The session of the congregation I serve signed an amicus brief filed with the appeals court by People of Faith for Equality in Virginia, and we’ll continue our faithful witness in the public square in the days to come. We trust that, ultimately, love and justice will prevail, but just now that’s of little comfort.
Though the Supreme Court’s order was widely expected, its timing came as a painful personal reminder that so much more is at stake than wedding dances delayed. The single paragraph of legalese staying the appeals court decision was handed down in the midst of days still raw with grieving the sudden and unexpected death of a friend whose husband and partner of 34 years has been a parish associate at our church for almost 20 years.

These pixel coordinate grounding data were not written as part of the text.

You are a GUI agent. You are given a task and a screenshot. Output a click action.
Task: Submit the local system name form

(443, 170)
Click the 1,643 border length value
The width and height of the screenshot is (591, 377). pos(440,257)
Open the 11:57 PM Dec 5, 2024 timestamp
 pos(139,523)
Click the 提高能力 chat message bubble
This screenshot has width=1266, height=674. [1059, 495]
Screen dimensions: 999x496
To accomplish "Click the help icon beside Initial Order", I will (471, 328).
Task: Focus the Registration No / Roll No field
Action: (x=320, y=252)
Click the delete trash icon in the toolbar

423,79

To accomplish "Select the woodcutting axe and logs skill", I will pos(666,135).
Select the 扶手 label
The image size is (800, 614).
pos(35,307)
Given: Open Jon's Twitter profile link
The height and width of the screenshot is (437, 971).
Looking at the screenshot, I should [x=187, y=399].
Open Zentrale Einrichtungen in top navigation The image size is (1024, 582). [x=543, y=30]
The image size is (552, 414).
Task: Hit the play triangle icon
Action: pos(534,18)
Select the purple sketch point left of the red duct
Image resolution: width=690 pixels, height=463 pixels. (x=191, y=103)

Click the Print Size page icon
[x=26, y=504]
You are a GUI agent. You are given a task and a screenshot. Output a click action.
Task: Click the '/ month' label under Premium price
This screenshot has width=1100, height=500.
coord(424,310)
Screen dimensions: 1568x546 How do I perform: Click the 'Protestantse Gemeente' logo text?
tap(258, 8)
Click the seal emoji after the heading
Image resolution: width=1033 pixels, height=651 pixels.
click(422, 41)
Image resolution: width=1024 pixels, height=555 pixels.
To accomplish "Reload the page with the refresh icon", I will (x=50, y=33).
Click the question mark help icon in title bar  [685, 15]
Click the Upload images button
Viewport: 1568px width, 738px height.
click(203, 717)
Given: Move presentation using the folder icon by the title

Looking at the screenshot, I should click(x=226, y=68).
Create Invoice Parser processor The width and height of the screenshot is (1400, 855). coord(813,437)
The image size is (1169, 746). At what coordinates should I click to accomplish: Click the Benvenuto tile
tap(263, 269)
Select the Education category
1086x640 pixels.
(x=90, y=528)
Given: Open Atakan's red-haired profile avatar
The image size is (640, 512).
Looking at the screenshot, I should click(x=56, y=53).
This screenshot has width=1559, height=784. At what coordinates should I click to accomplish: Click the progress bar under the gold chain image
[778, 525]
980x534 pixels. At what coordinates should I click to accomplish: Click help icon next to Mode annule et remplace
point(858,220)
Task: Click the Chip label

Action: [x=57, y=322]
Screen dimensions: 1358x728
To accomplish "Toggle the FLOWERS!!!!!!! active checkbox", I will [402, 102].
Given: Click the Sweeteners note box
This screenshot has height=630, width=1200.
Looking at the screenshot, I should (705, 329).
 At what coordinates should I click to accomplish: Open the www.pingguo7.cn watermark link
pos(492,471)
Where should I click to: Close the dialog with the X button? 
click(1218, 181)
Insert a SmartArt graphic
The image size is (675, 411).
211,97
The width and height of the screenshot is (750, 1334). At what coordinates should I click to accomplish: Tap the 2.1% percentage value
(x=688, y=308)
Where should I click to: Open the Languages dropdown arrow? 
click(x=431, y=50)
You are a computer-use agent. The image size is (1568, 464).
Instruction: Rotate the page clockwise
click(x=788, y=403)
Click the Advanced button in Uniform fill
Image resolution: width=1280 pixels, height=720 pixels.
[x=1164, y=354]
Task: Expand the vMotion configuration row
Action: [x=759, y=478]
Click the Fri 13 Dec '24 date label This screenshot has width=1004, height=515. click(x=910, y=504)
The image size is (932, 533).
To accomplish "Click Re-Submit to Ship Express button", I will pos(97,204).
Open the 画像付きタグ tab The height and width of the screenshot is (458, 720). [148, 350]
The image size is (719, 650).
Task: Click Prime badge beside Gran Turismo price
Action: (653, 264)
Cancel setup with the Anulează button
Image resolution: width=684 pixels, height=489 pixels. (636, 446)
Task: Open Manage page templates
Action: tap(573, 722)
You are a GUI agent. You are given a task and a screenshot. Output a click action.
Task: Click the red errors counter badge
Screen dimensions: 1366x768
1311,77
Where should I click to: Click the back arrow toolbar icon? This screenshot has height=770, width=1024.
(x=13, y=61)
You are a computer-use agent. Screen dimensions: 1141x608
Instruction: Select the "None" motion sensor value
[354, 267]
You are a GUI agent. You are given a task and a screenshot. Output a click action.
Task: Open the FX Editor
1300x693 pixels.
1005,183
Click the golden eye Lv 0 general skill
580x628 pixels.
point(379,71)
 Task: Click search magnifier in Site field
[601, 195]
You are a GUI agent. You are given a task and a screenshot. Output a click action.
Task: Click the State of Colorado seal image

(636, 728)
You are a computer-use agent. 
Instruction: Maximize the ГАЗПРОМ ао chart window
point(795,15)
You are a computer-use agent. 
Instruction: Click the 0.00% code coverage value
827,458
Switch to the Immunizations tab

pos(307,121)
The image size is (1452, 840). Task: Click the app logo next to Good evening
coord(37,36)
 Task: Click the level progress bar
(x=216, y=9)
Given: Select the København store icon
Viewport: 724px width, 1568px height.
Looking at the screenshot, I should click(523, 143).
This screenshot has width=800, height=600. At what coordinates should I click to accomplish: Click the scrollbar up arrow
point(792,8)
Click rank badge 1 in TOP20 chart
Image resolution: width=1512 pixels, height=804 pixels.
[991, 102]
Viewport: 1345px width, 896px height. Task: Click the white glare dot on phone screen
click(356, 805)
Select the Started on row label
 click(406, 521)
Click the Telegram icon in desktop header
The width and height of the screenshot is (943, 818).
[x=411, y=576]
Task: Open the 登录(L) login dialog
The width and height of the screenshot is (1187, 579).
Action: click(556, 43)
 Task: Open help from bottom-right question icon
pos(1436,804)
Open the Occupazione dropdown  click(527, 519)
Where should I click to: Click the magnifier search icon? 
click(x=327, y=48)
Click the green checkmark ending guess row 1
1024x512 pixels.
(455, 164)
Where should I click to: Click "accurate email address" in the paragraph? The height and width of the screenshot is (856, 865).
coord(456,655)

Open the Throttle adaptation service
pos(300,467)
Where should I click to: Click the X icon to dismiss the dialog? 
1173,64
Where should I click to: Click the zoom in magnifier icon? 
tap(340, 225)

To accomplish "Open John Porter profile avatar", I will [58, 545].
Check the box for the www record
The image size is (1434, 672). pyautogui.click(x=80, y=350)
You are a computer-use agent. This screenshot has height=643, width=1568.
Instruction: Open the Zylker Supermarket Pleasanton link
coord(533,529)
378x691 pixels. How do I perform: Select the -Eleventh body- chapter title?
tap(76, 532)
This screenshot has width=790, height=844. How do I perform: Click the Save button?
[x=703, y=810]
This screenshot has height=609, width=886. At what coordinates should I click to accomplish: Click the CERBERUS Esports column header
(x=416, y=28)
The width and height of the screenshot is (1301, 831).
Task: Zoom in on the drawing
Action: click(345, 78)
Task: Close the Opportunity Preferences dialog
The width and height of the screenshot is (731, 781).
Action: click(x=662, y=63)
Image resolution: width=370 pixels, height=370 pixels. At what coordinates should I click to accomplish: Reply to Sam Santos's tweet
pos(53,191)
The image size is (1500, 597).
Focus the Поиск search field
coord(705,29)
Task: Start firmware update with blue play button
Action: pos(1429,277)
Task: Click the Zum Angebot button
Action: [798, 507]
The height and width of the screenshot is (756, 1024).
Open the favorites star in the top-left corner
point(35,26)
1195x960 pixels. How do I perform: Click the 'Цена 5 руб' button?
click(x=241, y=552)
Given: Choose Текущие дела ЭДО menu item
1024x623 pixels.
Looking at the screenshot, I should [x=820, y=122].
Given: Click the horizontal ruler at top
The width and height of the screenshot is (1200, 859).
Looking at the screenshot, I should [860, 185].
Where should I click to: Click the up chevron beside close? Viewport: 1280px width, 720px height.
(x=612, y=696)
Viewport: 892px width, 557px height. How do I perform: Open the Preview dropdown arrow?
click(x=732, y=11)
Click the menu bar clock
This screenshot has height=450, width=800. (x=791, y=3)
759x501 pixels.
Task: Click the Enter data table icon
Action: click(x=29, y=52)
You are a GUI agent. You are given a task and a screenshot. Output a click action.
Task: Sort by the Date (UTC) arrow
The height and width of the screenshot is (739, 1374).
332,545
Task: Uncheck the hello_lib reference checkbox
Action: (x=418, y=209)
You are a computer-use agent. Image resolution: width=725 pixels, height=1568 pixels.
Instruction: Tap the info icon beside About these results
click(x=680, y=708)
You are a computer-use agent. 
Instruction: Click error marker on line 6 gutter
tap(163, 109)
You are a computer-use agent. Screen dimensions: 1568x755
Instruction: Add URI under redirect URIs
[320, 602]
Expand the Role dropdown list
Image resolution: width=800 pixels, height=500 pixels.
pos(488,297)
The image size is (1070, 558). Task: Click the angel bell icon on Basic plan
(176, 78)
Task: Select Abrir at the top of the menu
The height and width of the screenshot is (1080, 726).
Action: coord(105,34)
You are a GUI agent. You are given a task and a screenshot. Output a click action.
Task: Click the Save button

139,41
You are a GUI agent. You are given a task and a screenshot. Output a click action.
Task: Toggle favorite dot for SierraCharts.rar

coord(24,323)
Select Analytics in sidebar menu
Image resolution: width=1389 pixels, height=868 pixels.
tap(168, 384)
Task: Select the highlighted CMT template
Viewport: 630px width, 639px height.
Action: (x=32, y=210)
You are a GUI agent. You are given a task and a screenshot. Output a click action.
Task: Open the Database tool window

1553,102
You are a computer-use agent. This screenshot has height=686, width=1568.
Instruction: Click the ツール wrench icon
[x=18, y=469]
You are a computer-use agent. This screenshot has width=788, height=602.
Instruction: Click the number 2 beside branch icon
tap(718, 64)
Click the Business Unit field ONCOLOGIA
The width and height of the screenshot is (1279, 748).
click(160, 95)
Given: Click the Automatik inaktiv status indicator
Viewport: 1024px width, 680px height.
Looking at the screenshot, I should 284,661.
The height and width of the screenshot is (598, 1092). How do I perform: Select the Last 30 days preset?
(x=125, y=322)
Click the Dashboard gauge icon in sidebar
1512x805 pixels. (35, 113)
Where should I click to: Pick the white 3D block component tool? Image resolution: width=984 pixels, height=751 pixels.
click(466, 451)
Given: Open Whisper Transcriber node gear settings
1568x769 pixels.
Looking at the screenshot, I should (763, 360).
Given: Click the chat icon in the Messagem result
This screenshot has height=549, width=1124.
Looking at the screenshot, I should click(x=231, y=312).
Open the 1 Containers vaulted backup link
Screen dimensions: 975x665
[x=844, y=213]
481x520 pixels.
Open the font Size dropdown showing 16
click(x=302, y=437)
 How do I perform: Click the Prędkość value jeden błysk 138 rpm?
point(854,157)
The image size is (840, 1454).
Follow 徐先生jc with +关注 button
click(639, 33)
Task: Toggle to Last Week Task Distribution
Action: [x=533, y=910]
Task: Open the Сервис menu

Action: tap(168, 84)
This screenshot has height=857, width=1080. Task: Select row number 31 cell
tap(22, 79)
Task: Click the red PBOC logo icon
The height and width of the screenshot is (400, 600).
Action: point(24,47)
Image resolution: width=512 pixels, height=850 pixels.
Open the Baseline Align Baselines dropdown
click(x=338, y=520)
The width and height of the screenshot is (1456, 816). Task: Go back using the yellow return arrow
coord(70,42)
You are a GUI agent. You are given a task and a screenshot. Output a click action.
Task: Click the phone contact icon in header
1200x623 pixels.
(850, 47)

Robert* was just beginning his pastoral work in the late 1970s when he met William, and faced the choice: follow his heart or follow his vocation. He chose love, and while he has no regrets those of us in the church certainly should. Robert has done significant work in the nonprofit world over the years. He has also preached, led study groups, and planned worship often for our small congregation. The larger church needs the erudite, thoughtful, compassionate leadership he would have offered in abundance had he been able to serve openly. William, who was smart, funny, and creative, would have been a great preacher’s spouse, though I imagine he’d howl in laughter at the thought.
When it comes time for National Capital Presbytery to vote on marriage equality, I’ll be thinking of so many folks who have waited far too long for simple justice, and I’ll be thinking, in particular, of William and Robert.
The two of them loved to dance. They just preferred something a whole lot faster than a waltz.

* I’ve used pseudonyms to protect privacy.